アニメは1983~1986年に第1作目が放送された後、1994~1995年に第2作、2001~2002年に第3作、2018~2019年に第4作とリメイク作品が放送され、2023年10月からは第4作の続編(第4作シーズン2)として初めてアニメ化される「ジュニアユース編」が放送を開始します。
『北斗の拳』(40年間)
1983~1988年に「週刊少年ジャンプ」にてマンガが連載。
アニメは1984~1988年に全2期放送。1986年に劇場版、2003~2004年にOVA『新・北斗の拳』全3巻。2006~2008年に『真救世主伝説 北斗の拳』が劇場版とOVAで展開。

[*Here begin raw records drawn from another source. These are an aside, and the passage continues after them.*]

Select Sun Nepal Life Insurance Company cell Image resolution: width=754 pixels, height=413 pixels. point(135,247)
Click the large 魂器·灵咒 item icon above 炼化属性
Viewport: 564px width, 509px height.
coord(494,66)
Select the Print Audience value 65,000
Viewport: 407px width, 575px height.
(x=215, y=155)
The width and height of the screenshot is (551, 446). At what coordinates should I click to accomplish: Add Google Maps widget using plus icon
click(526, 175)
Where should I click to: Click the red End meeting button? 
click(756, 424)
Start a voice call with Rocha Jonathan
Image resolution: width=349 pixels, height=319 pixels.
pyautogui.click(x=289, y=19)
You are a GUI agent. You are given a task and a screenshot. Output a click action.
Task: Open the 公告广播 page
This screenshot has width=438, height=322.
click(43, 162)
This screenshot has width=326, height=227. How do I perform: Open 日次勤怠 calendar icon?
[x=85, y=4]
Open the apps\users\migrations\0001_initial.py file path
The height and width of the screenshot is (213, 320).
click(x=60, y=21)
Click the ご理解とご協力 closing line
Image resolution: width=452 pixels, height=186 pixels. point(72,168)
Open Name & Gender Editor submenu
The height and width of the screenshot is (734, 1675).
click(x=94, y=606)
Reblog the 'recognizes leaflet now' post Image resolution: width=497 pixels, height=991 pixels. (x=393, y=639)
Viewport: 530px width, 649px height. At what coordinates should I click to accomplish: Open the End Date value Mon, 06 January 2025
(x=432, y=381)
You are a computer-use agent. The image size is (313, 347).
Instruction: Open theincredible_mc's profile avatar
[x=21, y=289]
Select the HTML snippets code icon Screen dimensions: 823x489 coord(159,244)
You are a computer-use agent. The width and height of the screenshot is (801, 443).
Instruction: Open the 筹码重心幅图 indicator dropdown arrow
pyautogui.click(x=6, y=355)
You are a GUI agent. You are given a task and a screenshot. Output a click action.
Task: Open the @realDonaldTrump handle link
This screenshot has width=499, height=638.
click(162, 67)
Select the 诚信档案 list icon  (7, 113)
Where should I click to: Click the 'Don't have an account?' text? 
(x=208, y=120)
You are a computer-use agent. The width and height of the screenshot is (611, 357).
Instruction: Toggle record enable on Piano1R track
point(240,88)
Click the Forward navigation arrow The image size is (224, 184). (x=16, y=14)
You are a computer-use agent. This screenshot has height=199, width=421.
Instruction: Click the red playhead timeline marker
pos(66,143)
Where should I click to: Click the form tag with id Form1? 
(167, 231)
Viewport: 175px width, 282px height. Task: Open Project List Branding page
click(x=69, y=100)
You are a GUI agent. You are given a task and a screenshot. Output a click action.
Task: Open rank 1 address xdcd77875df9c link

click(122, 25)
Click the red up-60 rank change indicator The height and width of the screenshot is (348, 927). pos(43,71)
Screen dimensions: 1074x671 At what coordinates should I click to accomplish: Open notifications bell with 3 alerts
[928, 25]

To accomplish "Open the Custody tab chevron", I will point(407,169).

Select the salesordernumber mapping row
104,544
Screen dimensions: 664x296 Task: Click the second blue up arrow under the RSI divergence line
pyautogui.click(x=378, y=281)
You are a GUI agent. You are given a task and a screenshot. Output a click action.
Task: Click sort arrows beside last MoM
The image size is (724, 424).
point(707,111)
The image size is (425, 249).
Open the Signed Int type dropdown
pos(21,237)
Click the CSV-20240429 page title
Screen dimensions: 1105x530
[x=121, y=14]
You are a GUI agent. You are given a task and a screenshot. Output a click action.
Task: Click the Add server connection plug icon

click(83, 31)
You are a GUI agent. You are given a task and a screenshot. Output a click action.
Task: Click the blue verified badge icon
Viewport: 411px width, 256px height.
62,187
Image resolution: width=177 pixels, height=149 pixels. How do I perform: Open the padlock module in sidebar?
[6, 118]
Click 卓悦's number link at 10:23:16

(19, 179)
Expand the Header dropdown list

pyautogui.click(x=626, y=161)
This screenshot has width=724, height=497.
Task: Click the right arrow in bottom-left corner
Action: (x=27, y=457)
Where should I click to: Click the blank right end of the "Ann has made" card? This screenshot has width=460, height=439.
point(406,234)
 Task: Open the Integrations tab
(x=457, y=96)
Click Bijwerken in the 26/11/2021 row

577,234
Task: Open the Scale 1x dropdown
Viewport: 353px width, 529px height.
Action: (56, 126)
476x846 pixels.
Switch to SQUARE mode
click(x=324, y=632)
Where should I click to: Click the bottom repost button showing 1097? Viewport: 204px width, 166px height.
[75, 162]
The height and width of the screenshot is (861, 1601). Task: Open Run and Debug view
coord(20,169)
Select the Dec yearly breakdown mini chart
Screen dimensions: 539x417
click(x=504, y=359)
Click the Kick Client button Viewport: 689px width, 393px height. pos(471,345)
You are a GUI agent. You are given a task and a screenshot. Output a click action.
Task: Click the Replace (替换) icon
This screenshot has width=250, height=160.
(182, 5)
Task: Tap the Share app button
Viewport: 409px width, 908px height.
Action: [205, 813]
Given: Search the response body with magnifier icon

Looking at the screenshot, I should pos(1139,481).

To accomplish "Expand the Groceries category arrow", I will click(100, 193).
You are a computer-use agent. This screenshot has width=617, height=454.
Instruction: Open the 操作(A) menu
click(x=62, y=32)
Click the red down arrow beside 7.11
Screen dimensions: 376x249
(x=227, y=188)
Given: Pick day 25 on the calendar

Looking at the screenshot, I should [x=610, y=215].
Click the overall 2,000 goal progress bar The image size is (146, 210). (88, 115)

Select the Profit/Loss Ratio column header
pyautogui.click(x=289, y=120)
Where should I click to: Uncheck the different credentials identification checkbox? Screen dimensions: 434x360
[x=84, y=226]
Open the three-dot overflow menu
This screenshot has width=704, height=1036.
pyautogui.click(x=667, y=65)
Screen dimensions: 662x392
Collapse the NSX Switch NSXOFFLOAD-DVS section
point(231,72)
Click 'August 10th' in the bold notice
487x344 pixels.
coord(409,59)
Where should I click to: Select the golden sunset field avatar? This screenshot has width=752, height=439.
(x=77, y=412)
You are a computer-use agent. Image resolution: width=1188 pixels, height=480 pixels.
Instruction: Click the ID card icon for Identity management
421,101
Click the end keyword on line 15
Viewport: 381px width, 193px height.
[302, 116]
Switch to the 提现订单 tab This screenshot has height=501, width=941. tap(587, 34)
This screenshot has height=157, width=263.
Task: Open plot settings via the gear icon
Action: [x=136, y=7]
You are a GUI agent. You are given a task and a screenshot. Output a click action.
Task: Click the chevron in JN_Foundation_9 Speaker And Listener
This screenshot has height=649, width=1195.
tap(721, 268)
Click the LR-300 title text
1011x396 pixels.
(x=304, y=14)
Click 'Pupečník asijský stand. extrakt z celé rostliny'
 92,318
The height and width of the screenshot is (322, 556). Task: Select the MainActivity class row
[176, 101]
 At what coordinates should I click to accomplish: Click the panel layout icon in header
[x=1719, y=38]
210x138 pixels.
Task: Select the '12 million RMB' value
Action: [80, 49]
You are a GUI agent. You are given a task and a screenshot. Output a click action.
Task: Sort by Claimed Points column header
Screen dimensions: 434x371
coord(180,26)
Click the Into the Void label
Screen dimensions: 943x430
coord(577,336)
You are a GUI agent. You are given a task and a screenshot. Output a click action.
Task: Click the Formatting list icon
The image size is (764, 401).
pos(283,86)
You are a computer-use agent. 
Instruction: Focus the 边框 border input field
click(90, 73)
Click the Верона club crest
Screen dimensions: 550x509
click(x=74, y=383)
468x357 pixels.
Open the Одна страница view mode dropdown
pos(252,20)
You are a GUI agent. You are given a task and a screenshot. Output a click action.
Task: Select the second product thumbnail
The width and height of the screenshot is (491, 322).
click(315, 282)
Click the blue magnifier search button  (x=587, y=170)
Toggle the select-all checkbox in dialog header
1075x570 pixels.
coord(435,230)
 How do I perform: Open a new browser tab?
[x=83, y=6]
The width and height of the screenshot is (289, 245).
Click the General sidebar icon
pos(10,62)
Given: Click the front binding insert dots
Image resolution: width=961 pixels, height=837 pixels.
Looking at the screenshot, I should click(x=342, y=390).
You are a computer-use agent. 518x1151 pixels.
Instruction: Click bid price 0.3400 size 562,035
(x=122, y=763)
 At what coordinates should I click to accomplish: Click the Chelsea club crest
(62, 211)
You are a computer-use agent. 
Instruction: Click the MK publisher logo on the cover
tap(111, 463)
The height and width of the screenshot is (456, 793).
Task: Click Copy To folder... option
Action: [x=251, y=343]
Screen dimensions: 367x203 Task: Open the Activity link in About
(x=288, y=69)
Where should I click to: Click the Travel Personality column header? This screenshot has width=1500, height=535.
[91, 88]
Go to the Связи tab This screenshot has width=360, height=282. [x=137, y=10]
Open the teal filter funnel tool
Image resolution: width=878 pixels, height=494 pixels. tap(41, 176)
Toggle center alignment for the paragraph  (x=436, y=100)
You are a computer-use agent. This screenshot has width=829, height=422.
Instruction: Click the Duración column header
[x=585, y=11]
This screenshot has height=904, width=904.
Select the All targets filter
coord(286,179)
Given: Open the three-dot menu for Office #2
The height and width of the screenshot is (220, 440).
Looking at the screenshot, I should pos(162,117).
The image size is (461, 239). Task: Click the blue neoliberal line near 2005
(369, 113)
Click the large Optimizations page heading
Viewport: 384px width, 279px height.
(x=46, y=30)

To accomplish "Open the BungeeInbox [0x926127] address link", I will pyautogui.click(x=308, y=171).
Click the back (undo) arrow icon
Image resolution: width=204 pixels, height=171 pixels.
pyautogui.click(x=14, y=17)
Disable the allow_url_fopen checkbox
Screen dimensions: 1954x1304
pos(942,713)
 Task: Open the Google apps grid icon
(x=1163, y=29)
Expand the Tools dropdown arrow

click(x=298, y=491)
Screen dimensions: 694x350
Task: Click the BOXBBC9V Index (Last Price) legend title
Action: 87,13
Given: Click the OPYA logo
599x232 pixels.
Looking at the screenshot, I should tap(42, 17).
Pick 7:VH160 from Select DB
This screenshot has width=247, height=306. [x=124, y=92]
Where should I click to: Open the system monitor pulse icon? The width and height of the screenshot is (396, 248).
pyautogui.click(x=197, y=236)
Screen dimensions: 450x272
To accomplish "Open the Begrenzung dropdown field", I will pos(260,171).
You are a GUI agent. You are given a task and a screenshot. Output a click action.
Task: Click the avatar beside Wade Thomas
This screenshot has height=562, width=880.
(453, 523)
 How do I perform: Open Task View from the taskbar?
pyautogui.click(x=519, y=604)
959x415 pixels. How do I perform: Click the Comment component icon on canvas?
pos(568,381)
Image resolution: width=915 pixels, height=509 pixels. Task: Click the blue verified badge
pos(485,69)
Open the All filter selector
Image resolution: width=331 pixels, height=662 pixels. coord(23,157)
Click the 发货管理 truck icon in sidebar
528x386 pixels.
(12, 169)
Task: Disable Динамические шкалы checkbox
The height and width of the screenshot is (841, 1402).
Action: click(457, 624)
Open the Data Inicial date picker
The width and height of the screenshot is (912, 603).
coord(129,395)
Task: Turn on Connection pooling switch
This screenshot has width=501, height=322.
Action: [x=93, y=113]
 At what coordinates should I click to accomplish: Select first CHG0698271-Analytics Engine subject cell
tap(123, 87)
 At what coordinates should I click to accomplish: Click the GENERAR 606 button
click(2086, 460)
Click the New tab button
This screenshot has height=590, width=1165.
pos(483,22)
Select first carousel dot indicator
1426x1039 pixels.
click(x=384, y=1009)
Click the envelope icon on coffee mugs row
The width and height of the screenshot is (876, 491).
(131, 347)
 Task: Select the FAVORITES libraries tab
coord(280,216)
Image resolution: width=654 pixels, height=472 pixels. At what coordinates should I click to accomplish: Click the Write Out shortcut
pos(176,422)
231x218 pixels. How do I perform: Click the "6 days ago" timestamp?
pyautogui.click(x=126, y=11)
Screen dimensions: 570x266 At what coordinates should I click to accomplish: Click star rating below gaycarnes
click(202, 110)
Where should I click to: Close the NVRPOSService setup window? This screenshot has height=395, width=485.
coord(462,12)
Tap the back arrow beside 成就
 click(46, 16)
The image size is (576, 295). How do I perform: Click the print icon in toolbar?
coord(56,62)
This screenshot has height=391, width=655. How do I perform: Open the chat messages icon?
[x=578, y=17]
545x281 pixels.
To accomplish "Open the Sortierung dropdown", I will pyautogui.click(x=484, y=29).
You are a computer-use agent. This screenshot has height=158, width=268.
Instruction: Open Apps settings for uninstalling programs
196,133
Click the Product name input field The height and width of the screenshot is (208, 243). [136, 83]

1995年にはハリウッドで実写映画が製作されました。
2023年9月に生誕40周年を記念して完全新作アニメが制作されることが発表されました。
『ドラゴンボール』(39年間)
1984~1995年に「週刊少年ジャンプ」にてマンガが連載。
アニメは、1986~1996年に全2期が放送され、1996~1997年には新作オリジナルテレビアニメ、2009~2015年には2作目(『ドラゴンボールZ』)アニメのデジタルリマスター版(『ドラゴンボール改』)を放送。
1986~1996年にかけて劇場版17作品が公開。
2013~2022年にかけては原作者・鳥山明が制作に参加する形で新たに始動したシリーズとして、劇場版4作品が公開。
2015~2018年にはオリジナルテレビアニメ『ドラゴンボール超』を放送。
バンダイナムコによるゲーム展開が活発で、特に2015年の『ドラゴンボールZ ドッカンバトル』の大ヒット以降、家庭用ゲーム機、スマホ用、アーケード用含め、毎年新作ゲームがリリースされています。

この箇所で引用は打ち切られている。